***** AUSGEWÄHLTER AUSZUG *****
Ein solcher Verstoß des Versicherungsnehmers führt nach § 7 V AKB grundsätzlich auch dann zum Verlust des Versicherungsanspruchs, wenn er für den Versicherer im Ergebnis keine nachteiligen Folgen gehabt hat, wie es nach den Feststellungen des Berufungsgerichts hier der Fall gewesen ist. Hiergegen macht die Revision zu Unrecht geltend, die Bestimmung des § 7 I Nr. 2 Satz 2 AKB könne eine so einschneidende Rechtsfolge im vorliegenden Fall schon deshalb nicht auslösen, weil sie wegen ihrer weiten Fassung nicht eindeutig erkennen lasse, daß zu den Obliegenheiten des Versicherungsnehmers auch richtige und vollständige Angaben in der Schadenanzeige gehörten. Die Wortes "Der Versicherungsnehmer ist verpflichtet, alles zu tun, was zur Aufklärung des Tatbestands ... dienlich sein kann", sind klar und allgemein verständlich gefaßt. Auch ein Laie kann daraus mit aller Deutlichkeit entnehmen, daß er den Versicherer bei der Aufklärung des Sachverhalts nach besten Kräften unterstützen muß. Daß hierzu mindestens auch eine wahrheitsgemäße Unfallschilderung gehört, ist so offensichtlich, daß es in den Versicherungsbedingungen nicht noch ausdrücklich erwähnt zu sein braucht.
Ebenso verfehlt ist die Ansicht der Revision, der Versicherungsnehmer brauche dem Versicherer nur die Tatsachen mitzuteilen, die seine Rechtsstellung gegenüber dem Geschädigten in einem günstigen Licht erscheinen ließen. Die Auskünfte des Versicherungsnehmers sollen dem Versicherer eine sachgemäße Abwicklung des Versicherungafalles ermöglichen. Beurteilt der Versicherer aber auf Grund irreführender Angaben des Versicherungsnehmers die Sach- und Rechtslage zu günstig, so läuft er nicht minder als im umgekehrten Fall Gefahr, durch eine unzweckmäßige Rechtsverteidigung Nachteile zu erleiden. Daß eine drohende Strafverfolgung den Versicherungsnehmer nicht der Pflicht enthebt, dem Haftpflichtversicherer offen und rückhaltlos über das Schadenereignis Auskunft zu geben, hat der Senat wiederholt ausgesprochen (VersR 1952, 428; Urt. v. 16.2.67, VersR 1967, 441). Inwiefern sich aus der Fassung des § 7 I Nr. 2 Satz 2 AKB etwas anderes ergeben soll, ist nicht ersichtlich.
3.
*****
> AUFGABE 1: Gib einen Teil der Datensätze genau so wieder, wie er dasteht: Fang bei der Zeile an, in der „Task: Select the“ steht, und hör am Ende der Datensätze auf.
Der Auszug und die Datensätze haben nichts miteinander zu tun.
***** VORHANDENE DATEN *****
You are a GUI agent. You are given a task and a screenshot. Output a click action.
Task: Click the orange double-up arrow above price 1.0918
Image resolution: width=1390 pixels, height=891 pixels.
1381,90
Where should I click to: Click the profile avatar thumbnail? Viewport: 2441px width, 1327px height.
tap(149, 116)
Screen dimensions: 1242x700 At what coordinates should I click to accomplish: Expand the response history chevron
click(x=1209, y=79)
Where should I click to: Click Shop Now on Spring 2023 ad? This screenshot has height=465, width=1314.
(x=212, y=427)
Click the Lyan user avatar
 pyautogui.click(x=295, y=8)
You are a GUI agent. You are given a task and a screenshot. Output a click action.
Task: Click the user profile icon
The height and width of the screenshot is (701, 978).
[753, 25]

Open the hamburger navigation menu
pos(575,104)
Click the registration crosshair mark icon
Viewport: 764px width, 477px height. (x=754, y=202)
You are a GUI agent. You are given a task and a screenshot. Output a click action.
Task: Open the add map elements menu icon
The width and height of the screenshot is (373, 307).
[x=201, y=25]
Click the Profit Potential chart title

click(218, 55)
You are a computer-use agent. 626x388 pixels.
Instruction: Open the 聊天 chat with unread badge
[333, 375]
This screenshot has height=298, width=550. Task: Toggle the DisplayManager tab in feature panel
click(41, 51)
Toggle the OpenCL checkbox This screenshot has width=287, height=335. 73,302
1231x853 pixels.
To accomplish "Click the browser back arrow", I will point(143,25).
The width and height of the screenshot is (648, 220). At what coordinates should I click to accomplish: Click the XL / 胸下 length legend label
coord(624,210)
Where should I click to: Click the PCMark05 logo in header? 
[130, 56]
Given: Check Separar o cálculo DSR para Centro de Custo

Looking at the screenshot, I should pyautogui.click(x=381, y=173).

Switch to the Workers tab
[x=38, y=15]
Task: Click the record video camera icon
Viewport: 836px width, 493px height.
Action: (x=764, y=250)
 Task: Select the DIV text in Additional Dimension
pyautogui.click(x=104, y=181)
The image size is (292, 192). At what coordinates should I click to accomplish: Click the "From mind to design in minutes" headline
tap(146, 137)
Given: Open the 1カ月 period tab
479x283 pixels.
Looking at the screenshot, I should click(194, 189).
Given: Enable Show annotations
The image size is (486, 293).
*****
> AUFGABE 2: Was befreit den Versicherungsnehmer laut dem Auszug nicht von der Pflicht, dem Haftpflichtversicherer offen und rückhaltlos Auskunft zu geben?

> RICHTIGE LÖSUNG 1:
 Task: Select the DIV text in Additional Dimension
pyautogui.click(x=104, y=181)
The image size is (292, 192). At what coordinates should I click to accomplish: Click the "From mind to design in minutes" headline
tap(146, 137)
Given: Open the 1カ月 period tab
479x283 pixels.
Looking at the screenshot, I should click(194, 189).
Given: Enable Show annotations
The image size is (486, 293).

> RICHTIGE LÖSUNG 2: Eine drohende Strafverfolgung.